• Selected passage:

● ● ● ●

Use space instead of time and you'll see how simple it is.

>Veeky Forums, this has been fucking with me.
The essential point here is that the fact that I can subdivide a finite amount of something (in this case, time, or distance) into infinitely many vanishing parts, doesn't actually mean anything.

Yep, I can subdivide something finite into infinite parts, *in my mind*. The mathematics makes sense. So what? That doesn't make the finite thing any less finite.

The scenario is expressed as a geometric sequence a(r^n) where a = 1, r = 1/2. The limit of the total sum is a/(1 - r) = 2, therefore the tortoise never gets past 200 metres and logically achilles must have passed the tortoise if he reaches this point.

Zeno's paradoxes. Unsolved before calculus. Newton BTFO Zeno.

>Plank length

The times between reaching these distances will also grow infinity small, so Achilles will catch up to the tortoise in a finite amount of time.

How does calculus solve this?

It doesn't and only brainlets think it does. Zeno basically shows that, given a continuous conception of space time, it's possible to divide a finite distance into an infinite series that has to be summed up in order to result in the original distance. This results in a natural sequence with no end point, i.e. if you stepped forward with each part of the sequence there'd be no way of saying that either the left or right foot reached the end point first, even if the speed of each step is sped up exponentially.

● ● ● ●

• Required work:
1) Answer these questions using the discussion of Zeno's paradox.
(a) In the geometric sequence a(r^n) that models the scenario, what values are given for a and r?
(b) Past what distance does the tortoise never get, according to the sum of that sequence?
(c) Before what branch of mathematics were Zeno's paradoxes said to be unsolved?
2) Continue the discussion of Zeno's paradox from its last sentence.

● ● ● ●

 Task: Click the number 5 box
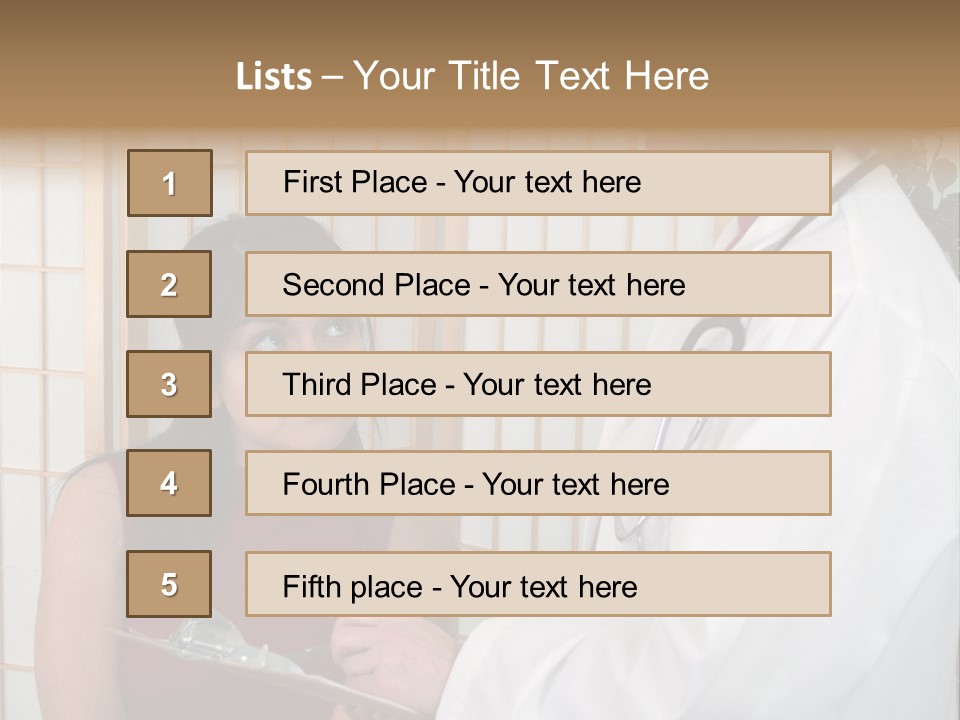pyautogui.click(x=169, y=584)

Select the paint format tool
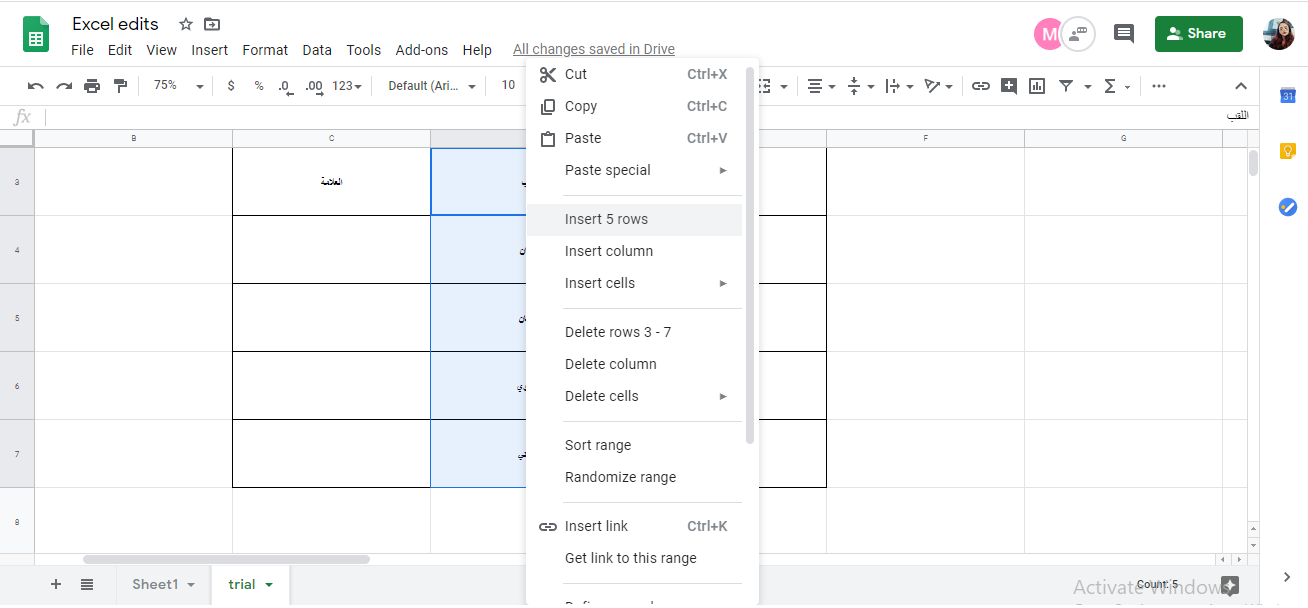(x=120, y=86)
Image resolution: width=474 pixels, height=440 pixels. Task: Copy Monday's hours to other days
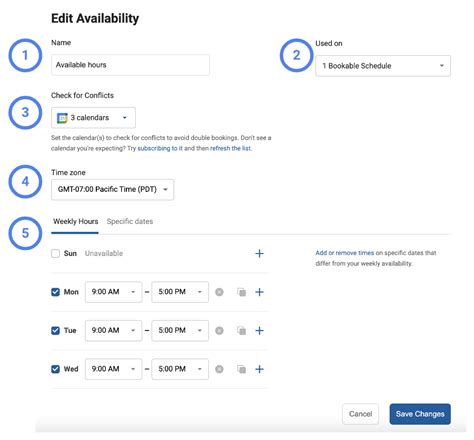click(x=241, y=292)
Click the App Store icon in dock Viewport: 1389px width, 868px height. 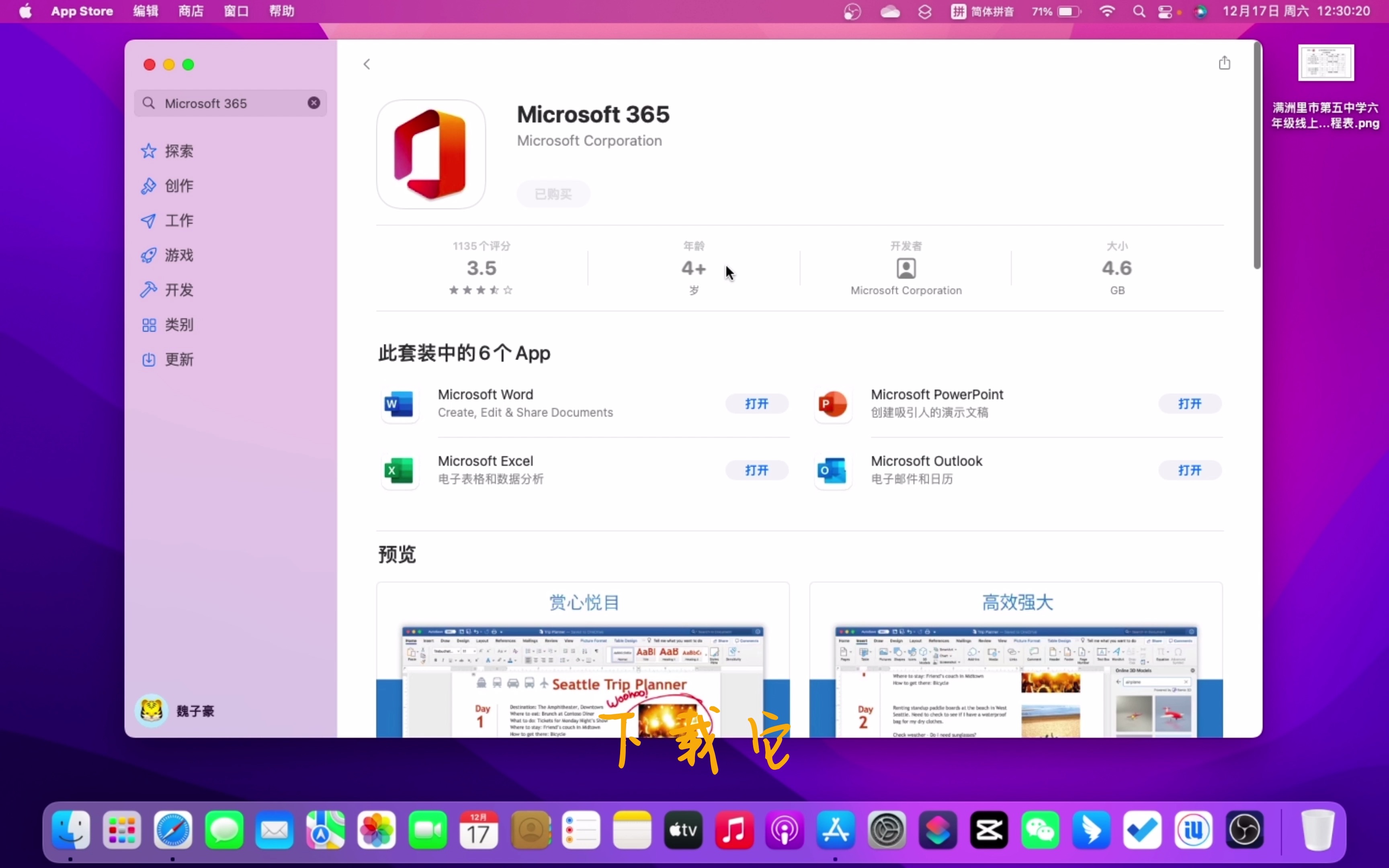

● ● ● ●

• Answers to the exercises:
1)
(a) a = 1 and r = 1/2.
(b) 200 meters.
(c) Calculus.

2)
This is his argument used to demonstrate that conceiving of a continuum inherantly results in paradoxical ideas about physical reality, and so the universe is probably not actually continuous in a way that allows this.

This guy actually has the right idea. Zeno would have loved to find out about this.

>befote you can move from one plank length to another you must first cross half the distance between it...
:^)

Thats even worse....time would come to a standstill

>This is his argument used to demonstrate that conceiving of a continuum inherantly results in paradoxical ideas about physical reality, and so the universe is probably not actually continuous in a way that allows this.
goddam you're dumb

yes you do reach the point in a finite time despite "doing" an infinite summation, which is exactly what calculus shows

limits are not some far-fetched product of the imagination, they are well defined

if it "shows" something about physical reality, it is that you can't think of physics as a discrete algorithmic process. Despite the fact that we use such processes to simulate physics and solve physics problem, we shouldn't confuse the map and the territory.

Likewise, there are plenty of processes that work just fine in nature but produce divergent algorithms if you naively try to simulate them, simply due to the discrete nature of our calculations.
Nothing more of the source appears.